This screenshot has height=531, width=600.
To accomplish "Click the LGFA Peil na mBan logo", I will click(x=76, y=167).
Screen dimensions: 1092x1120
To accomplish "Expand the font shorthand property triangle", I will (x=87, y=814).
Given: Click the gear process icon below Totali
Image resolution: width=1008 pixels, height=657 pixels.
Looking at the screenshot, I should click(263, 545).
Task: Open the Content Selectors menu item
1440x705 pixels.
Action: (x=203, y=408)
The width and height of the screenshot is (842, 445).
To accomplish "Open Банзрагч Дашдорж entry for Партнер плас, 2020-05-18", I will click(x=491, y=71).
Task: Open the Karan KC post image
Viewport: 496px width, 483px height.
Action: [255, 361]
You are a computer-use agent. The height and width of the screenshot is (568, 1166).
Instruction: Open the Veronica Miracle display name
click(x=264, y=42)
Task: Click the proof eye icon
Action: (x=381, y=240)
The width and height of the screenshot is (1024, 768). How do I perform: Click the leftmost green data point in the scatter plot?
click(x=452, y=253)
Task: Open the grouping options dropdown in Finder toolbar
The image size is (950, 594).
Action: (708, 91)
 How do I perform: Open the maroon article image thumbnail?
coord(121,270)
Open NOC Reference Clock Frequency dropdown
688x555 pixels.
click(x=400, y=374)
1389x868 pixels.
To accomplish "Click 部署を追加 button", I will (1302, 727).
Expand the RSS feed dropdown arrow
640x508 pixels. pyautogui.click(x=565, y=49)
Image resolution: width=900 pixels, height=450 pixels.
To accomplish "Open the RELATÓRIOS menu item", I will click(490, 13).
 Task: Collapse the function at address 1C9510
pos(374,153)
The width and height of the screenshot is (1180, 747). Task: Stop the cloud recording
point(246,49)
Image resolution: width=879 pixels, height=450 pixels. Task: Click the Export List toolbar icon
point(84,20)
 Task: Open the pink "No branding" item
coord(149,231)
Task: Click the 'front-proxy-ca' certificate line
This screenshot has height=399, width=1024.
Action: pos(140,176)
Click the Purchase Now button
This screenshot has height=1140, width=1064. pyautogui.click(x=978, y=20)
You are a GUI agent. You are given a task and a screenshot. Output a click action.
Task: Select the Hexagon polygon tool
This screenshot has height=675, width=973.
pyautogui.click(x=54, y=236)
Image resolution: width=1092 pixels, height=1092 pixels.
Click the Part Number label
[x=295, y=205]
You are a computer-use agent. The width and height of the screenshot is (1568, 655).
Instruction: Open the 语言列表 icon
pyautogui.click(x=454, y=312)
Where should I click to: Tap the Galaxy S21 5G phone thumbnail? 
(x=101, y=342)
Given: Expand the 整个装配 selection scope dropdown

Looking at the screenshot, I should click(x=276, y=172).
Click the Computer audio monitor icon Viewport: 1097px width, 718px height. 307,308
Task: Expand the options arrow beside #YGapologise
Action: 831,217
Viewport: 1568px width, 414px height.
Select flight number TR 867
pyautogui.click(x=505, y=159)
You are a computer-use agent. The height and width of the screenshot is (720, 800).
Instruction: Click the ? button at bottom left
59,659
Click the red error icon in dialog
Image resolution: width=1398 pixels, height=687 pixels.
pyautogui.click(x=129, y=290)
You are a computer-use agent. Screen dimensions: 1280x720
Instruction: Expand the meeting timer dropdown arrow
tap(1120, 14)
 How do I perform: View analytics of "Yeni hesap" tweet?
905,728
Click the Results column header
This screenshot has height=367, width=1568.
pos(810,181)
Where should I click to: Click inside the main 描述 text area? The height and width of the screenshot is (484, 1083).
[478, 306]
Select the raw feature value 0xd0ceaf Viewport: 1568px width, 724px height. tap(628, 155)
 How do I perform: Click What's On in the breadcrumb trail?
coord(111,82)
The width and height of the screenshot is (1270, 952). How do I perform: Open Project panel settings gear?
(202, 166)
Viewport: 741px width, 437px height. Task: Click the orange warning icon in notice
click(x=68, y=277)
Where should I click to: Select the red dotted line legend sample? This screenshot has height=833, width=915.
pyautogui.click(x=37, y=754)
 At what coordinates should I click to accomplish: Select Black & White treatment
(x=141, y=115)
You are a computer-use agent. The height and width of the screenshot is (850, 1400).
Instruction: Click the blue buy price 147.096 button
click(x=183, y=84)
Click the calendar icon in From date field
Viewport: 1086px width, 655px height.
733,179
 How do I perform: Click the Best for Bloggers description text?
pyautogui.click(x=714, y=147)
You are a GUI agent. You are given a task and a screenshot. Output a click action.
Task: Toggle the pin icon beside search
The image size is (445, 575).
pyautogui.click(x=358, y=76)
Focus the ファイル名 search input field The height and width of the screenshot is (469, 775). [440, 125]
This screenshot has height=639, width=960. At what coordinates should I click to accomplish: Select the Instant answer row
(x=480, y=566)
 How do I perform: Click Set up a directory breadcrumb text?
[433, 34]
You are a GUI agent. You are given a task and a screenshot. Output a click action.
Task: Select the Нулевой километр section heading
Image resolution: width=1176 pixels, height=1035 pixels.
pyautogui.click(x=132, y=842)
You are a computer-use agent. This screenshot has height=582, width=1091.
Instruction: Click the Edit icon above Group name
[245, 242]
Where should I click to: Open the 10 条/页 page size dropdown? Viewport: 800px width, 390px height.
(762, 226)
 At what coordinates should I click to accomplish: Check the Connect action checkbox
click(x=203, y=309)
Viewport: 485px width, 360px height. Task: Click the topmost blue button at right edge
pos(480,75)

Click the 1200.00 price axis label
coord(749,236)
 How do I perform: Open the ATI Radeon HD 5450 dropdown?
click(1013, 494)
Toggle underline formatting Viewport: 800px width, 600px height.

> **YOUR OBJECTIVE**:
Restate each record exactly as written.

> **ANSWER SPACE**:
This screenshot has height=531, width=600.
To accomplish "Click the LGFA Peil na mBan logo", I will click(x=76, y=167).
Screen dimensions: 1092x1120
To accomplish "Expand the font shorthand property triangle", I will (x=87, y=814).
Given: Click the gear process icon below Totali
Image resolution: width=1008 pixels, height=657 pixels.
Looking at the screenshot, I should click(263, 545).
Task: Open the Content Selectors menu item
1440x705 pixels.
Action: (x=203, y=408)
The width and height of the screenshot is (842, 445).
To accomplish "Open Банзрагч Дашдорж entry for Партнер плас, 2020-05-18", I will click(x=491, y=71).
Task: Open the Karan KC post image
Viewport: 496px width, 483px height.
Action: [255, 361]
You are a computer-use agent. The height and width of the screenshot is (568, 1166).
Instruction: Open the Veronica Miracle display name
click(x=264, y=42)
Task: Click the proof eye icon
Action: (x=381, y=240)
The width and height of the screenshot is (1024, 768). How do I perform: Click the leftmost green data point in the scatter plot?
click(x=452, y=253)
Task: Open the grouping options dropdown in Finder toolbar
The image size is (950, 594).
Action: (708, 91)
 How do I perform: Open the maroon article image thumbnail?
coord(121,270)
Open NOC Reference Clock Frequency dropdown
688x555 pixels.
click(x=400, y=374)
1389x868 pixels.
To accomplish "Click 部署を追加 button", I will (1302, 727).
Expand the RSS feed dropdown arrow
640x508 pixels. pyautogui.click(x=565, y=49)
Image resolution: width=900 pixels, height=450 pixels.
To accomplish "Open the RELATÓRIOS menu item", I will click(490, 13).
 Task: Collapse the function at address 1C9510
pos(374,153)
The width and height of the screenshot is (1180, 747). Task: Stop the cloud recording
point(246,49)
Image resolution: width=879 pixels, height=450 pixels. Task: Click the Export List toolbar icon
point(84,20)
 Task: Open the pink "No branding" item
coord(149,231)
Task: Click the 'front-proxy-ca' certificate line
This screenshot has height=399, width=1024.
Action: pos(140,176)
Click the Purchase Now button
This screenshot has height=1140, width=1064. pyautogui.click(x=978, y=20)
You are a GUI agent. You are given a task and a screenshot. Output a click action.
Task: Select the Hexagon polygon tool
This screenshot has height=675, width=973.
pyautogui.click(x=54, y=236)
Image resolution: width=1092 pixels, height=1092 pixels.
Click the Part Number label
[x=295, y=205]
You are a computer-use agent. The width and height of the screenshot is (1568, 655).
Instruction: Open the 语言列表 icon
pyautogui.click(x=454, y=312)
Where should I click to: Tap the Galaxy S21 5G phone thumbnail? 
(x=101, y=342)
Given: Expand the 整个装配 selection scope dropdown

Looking at the screenshot, I should click(x=276, y=172).
Click the Computer audio monitor icon Viewport: 1097px width, 718px height. 307,308
Task: Expand the options arrow beside #YGapologise
Action: 831,217
Viewport: 1568px width, 414px height.
Select flight number TR 867
pyautogui.click(x=505, y=159)
You are a computer-use agent. The height and width of the screenshot is (720, 800).
Instruction: Click the ? button at bottom left
59,659
Click the red error icon in dialog
Image resolution: width=1398 pixels, height=687 pixels.
pyautogui.click(x=129, y=290)
You are a computer-use agent. Screen dimensions: 1280x720
Instruction: Expand the meeting timer dropdown arrow
tap(1120, 14)
 How do I perform: View analytics of "Yeni hesap" tweet?
905,728
Click the Results column header
This screenshot has height=367, width=1568.
pos(810,181)
Where should I click to: Click inside the main 描述 text area? The height and width of the screenshot is (484, 1083).
[478, 306]
Select the raw feature value 0xd0ceaf Viewport: 1568px width, 724px height. tap(628, 155)
 How do I perform: Click What's On in the breadcrumb trail?
coord(111,82)
The width and height of the screenshot is (1270, 952). How do I perform: Open Project panel settings gear?
(202, 166)
Viewport: 741px width, 437px height. Task: Click the orange warning icon in notice
click(x=68, y=277)
Where should I click to: Select the red dotted line legend sample? This screenshot has height=833, width=915.
pyautogui.click(x=37, y=754)
 At what coordinates should I click to accomplish: Select Black & White treatment
(x=141, y=115)
You are a computer-use agent. The height and width of the screenshot is (850, 1400).
Instruction: Click the blue buy price 147.096 button
click(x=183, y=84)
Click the calendar icon in From date field
Viewport: 1086px width, 655px height.
733,179
 How do I perform: Click the Best for Bloggers description text?
pyautogui.click(x=714, y=147)
You are a GUI agent. You are given a task and a screenshot. Output a click action.
Task: Toggle the pin icon beside search
The image size is (445, 575).
pyautogui.click(x=358, y=76)
Focus the ファイル名 search input field The height and width of the screenshot is (469, 775). [440, 125]
This screenshot has height=639, width=960. At what coordinates should I click to accomplish: Select the Instant answer row
(x=480, y=566)
 How do I perform: Click Set up a directory breadcrumb text?
[433, 34]
You are a GUI agent. You are given a task and a screenshot. Output a click action.
Task: Select the Нулевой километр section heading
Image resolution: width=1176 pixels, height=1035 pixels.
pyautogui.click(x=132, y=842)
You are a computer-use agent. This screenshot has height=582, width=1091.
Instruction: Click the Edit icon above Group name
[245, 242]
Where should I click to: Open the 10 条/页 page size dropdown? Viewport: 800px width, 390px height.
(762, 226)
 At what coordinates should I click to accomplish: Check the Connect action checkbox
click(x=203, y=309)
Viewport: 485px width, 360px height. Task: Click the topmost blue button at right edge
pos(480,75)

Click the 1200.00 price axis label
coord(749,236)
 How do I perform: Open the ATI Radeon HD 5450 dropdown?
click(1013, 494)
Toggle underline formatting Viewport: 800px width, 600px height.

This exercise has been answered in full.